Stored data
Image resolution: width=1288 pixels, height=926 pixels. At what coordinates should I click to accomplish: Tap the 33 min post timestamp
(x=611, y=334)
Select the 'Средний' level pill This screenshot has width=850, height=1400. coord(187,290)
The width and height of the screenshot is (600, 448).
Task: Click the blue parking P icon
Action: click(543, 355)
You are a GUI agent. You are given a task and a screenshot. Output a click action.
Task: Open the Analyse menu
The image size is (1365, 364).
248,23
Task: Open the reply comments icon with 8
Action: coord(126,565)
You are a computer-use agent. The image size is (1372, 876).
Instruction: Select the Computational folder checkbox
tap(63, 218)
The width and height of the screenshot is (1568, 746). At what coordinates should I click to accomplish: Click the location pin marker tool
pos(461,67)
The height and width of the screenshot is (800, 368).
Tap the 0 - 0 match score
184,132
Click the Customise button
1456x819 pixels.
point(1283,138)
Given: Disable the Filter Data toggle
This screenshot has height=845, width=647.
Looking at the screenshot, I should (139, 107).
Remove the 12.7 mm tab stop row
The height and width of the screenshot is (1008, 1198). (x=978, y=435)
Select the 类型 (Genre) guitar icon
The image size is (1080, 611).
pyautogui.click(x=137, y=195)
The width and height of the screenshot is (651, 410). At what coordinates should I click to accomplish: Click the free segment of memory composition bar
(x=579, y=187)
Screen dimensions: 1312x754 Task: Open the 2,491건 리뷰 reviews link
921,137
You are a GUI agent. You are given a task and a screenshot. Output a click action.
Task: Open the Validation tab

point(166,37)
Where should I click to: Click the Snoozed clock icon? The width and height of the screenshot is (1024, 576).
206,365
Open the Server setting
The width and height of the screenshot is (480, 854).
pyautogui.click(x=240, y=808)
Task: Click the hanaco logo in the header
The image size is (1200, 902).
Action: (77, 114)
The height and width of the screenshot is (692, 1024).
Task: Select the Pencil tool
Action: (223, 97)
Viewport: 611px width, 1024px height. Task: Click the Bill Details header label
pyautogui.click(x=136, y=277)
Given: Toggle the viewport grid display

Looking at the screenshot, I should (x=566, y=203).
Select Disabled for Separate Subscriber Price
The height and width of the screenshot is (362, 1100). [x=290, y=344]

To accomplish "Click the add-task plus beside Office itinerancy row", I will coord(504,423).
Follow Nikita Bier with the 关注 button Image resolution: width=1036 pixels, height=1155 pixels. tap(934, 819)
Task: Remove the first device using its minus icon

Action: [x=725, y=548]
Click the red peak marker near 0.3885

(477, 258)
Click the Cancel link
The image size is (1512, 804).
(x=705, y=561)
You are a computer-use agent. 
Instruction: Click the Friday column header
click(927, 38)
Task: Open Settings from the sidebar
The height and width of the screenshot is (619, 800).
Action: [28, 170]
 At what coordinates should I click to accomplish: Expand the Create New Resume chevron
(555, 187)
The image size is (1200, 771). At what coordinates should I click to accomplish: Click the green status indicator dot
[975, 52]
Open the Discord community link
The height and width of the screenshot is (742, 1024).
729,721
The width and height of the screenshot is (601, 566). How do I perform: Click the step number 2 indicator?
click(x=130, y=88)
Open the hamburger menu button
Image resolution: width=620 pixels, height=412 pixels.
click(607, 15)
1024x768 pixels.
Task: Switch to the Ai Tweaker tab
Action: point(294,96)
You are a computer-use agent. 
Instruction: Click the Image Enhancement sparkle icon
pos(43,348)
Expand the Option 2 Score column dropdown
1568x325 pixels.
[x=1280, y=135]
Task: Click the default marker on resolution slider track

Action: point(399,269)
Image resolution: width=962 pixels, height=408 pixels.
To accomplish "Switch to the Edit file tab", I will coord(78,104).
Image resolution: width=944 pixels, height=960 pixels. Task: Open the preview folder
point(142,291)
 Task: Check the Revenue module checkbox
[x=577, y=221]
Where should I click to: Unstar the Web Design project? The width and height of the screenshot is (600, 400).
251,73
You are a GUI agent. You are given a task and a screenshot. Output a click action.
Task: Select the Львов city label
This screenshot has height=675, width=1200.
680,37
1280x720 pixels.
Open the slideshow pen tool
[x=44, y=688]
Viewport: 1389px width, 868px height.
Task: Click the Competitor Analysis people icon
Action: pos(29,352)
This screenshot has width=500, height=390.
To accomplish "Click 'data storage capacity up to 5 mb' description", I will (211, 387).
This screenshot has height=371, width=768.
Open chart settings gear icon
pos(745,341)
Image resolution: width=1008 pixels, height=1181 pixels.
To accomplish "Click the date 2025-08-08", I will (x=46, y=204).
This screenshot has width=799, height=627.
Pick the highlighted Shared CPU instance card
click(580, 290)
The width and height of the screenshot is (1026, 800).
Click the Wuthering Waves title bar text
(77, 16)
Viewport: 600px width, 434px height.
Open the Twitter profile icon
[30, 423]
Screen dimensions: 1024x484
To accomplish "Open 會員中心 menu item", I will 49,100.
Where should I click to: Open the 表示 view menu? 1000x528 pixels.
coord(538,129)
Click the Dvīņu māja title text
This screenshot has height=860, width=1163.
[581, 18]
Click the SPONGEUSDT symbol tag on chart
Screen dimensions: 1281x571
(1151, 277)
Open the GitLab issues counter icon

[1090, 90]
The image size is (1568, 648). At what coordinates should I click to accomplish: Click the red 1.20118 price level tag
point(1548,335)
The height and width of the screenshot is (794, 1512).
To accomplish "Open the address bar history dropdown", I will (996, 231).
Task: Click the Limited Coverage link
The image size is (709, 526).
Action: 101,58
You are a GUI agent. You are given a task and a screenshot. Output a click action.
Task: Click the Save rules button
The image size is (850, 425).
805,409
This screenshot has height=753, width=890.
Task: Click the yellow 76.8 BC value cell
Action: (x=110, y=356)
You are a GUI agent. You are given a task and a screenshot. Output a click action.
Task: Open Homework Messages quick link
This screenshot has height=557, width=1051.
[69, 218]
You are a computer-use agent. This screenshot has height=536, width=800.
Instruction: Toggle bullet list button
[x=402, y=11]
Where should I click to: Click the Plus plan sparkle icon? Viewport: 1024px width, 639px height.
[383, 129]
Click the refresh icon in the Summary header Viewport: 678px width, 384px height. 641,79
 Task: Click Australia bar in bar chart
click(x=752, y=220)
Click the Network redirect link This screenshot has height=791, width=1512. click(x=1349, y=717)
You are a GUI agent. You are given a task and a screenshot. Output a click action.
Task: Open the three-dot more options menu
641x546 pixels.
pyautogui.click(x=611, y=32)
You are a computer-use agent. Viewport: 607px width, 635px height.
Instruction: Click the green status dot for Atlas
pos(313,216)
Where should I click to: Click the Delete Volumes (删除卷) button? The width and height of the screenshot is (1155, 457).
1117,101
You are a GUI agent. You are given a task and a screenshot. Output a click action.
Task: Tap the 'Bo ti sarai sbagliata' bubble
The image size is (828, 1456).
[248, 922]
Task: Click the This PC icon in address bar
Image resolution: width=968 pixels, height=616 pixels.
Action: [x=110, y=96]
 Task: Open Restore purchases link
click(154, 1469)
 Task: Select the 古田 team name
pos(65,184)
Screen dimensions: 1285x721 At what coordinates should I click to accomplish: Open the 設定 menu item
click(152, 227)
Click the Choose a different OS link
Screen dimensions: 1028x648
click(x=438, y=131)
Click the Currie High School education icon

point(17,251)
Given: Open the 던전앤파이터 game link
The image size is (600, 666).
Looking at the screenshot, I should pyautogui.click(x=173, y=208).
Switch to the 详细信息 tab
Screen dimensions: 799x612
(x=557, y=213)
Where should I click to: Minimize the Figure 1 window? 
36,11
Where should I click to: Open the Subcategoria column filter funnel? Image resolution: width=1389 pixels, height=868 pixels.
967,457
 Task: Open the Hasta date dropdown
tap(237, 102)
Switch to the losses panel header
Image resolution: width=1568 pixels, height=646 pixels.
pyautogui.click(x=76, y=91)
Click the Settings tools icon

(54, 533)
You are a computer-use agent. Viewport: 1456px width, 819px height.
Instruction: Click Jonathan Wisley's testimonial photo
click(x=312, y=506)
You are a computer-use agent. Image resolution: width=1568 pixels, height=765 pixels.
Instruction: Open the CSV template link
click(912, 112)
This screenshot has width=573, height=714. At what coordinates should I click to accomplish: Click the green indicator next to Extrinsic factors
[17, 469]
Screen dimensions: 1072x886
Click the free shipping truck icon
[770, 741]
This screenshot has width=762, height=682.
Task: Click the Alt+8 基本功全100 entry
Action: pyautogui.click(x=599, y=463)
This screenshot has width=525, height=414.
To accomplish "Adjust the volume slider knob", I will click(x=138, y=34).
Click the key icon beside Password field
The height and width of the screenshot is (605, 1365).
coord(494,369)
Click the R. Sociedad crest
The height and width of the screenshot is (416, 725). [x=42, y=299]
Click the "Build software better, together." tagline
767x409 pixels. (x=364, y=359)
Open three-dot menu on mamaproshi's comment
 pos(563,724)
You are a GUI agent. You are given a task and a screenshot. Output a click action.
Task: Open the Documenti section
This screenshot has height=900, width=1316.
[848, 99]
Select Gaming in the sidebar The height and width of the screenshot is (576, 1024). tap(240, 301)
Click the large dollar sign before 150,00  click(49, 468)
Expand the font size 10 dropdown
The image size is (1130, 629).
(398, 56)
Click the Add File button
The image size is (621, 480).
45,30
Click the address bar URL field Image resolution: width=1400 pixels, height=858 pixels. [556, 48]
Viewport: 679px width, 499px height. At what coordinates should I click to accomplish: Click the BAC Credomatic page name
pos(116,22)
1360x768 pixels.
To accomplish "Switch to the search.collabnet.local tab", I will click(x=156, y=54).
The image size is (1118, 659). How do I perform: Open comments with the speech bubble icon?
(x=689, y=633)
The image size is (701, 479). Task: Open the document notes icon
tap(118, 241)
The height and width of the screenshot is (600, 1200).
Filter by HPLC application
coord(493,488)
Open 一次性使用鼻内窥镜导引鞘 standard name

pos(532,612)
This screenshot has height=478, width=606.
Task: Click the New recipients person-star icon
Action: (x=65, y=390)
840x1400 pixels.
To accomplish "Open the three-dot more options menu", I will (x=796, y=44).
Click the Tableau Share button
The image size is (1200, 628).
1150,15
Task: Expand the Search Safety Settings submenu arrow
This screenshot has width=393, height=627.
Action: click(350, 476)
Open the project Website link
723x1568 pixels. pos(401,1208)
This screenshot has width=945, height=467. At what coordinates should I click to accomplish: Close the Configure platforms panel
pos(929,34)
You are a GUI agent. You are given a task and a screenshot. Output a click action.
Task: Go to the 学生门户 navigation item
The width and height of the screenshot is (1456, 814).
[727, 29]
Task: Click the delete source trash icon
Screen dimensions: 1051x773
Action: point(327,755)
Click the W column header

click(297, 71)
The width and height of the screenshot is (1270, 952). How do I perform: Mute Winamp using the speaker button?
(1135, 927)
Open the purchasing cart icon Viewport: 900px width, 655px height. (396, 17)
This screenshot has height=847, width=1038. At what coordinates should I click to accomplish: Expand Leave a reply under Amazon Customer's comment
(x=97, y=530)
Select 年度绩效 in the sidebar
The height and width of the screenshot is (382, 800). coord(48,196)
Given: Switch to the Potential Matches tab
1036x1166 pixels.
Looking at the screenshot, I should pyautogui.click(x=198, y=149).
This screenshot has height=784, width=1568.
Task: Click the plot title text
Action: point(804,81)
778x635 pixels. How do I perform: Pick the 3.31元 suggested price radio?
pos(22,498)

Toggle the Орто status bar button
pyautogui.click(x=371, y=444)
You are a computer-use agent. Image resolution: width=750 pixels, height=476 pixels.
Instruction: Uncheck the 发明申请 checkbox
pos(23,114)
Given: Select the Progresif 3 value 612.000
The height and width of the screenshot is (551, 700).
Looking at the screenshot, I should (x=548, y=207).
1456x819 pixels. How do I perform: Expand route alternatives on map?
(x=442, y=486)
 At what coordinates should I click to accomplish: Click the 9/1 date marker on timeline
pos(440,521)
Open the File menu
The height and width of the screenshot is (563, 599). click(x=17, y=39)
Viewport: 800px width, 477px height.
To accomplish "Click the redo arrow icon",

▶ _Work required_:
Would you copy every line of the entries that includes the word "address"?

▶ _Reply_:
To accomplish "Open the address bar history dropdown", I will (996, 231).
Task: Click the This PC icon in address bar
Click the address bar URL field Image resolution: width=1400 pixels, height=858 pixels. [556, 48]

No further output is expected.